第9話 水晶の行方は。

―オッヴエオッオー!


 早朝。

 今までに聞いたことのないくらいの奇声?

 いや、もしかしたら声ですらないのかもしれない。

 そんな不可解極まりない音で俺たちの意識は覚醒した。


「なんだ!?」

「もしかしたらまたモンスターなのか!?」


 もし、モンスターに襲われていたのであれば鎧などつけている暇はない。

 いや、鎧をつけないというのは非常に危険ではあるのだが。

 だが急を要するのかもしれない。

 俺たちは武器だけ手に取ると、急いで家の外へ出た。


「あらおはようございます。昨夜はよく眠れましたか?」


 外は俺たちが想定しうる最悪の事態とは無縁そのもの。

 ペコラが暢気に箒を持ち、家の外の道を掃いている姿が目に留まるくらいだった。


「え、さっき何か変な音しなかったですか?」

「変な音?なにかあったのでしょうか?」


 なんと。

 さっきの大音量がペコラの耳には入っていなかったというのか?

 

「いや、聞こえませんでした?なんか、オッヴェーみたいな声。」

「あ、それでしたら…。」


 そう言いながらペコラは家の裏へ回る。

 なんだ、やはり聞こえていたのではないか。

 となると、変な音ではなく日常的に耳にする音なのか。


「きっとこの子ですわ。」


 そういうペコラの手には、なにやら鳥のようなものがバタバタと羽を羽ばたかせている。

 緑色の羽毛、茶色の鶏冠とさか

 色こそ違うものの、形は俺たちのよく知る鶏ではないか。


 どうやらこの世界の鶏のようなものは、さきほどのような鳴き声がデフォルトなのだそうだ。

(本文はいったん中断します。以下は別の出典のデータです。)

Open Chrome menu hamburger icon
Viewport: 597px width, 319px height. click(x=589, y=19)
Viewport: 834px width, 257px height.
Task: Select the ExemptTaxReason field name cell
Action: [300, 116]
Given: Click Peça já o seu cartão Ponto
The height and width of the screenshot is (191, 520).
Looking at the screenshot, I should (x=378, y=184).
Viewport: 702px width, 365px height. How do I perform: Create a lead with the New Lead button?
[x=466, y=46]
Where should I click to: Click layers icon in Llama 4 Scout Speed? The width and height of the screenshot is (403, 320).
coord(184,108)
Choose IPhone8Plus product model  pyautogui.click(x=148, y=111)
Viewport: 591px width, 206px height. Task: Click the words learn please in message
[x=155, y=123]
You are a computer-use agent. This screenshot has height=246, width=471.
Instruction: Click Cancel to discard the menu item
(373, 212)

 目覚まし時計もないこの世界では、朝告鳥モーニングバードと呼ばれるこの鳥が唯一正確に朝の時間を計ることのできる存在らしい。

 もちろん、俺たちのよく知る電池で動くタイプの時計はないにしろ、水時計、日時計など自然の力に任せた時間を計る手段はないこともない。

 だが一般庶民が手軽に時間を知る手段としては、このモーニングバードが朝の時計代わりなのだそうだ。

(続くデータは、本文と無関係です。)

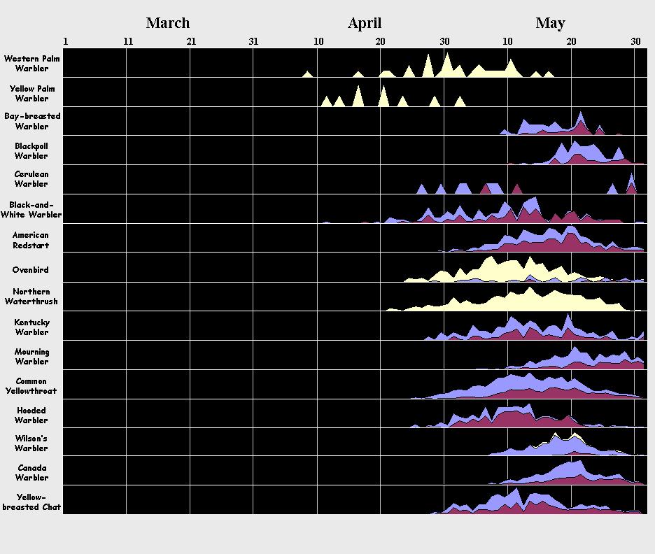Click the Northern Waterthrush label
The image size is (655, 554).
[31, 297]
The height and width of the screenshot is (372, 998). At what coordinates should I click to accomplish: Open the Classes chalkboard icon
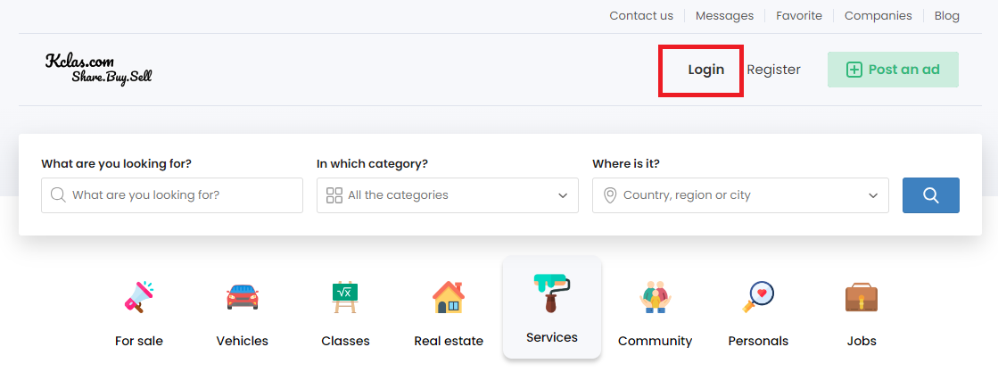[x=345, y=297]
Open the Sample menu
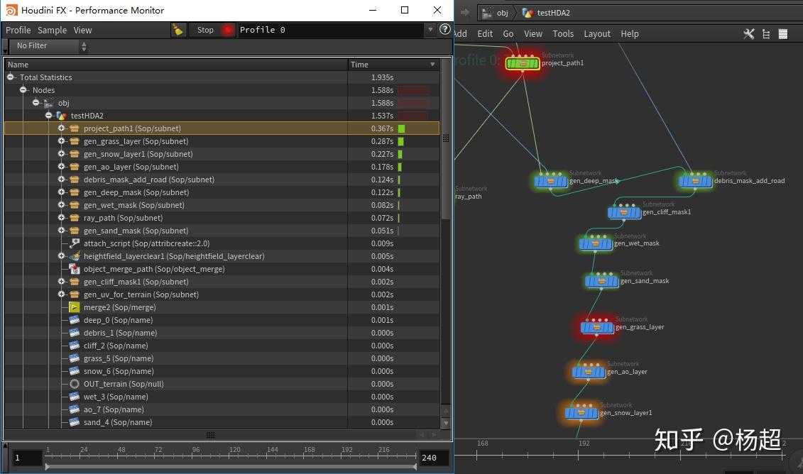This screenshot has width=803, height=474. click(52, 30)
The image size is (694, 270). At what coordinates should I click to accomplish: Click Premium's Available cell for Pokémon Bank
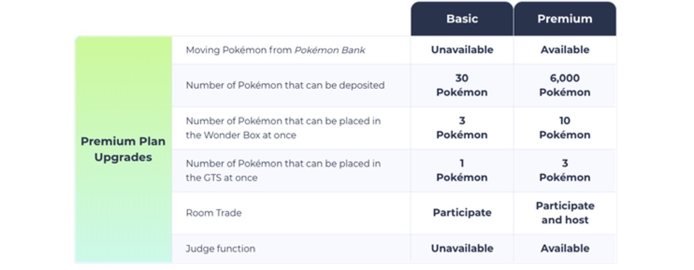tap(564, 50)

 どのモーニングバードも正確に朝6時を示しているというから驚きだ。

 晴れの日も、曇りの日も、雨の日も。

 夏も冬も、雨期も乾季も。

 いったいどういった構造をしているのだろうか、興味深い。


「もうじきヤンも帰ってきますから、そうしたら朝食にいたしましょう。」


 ヤンの起床はモーニングバードよりも早いらしい。

 起きたらすぐに羊たちを放牧し、朝食をとった後は羊の世話をしたり、市場に出かけたり。

 牧〇物語みたいな生活してんな、おい。

 現代っ子の俺たちにはそんな規則正しい生活をしているほうが体の調子が悪くなりそうだ。


 モーニングバード並みに規則正しいヤンが戻ってくると、朝食をいただいた。

 産みたて卵のベーコンエッグとコンソメスープがいつも通りのメニューらしい。

 モーニングバードの卵ではないらしいので、きっと現代でいうところの鶏のような存在は別にいるのだろう。


「では、俺たちはこれで。一晩お世話になりました。」

「おう、またなんかあったら来いよ!」


 家の前でペコラに別れを告げ、少し歩いたところにある放牧場でヤンに別れを告げ。

 俺たちは当初の目的通り、千里眼の水晶探しという依頼をこなすために再出発したのだ。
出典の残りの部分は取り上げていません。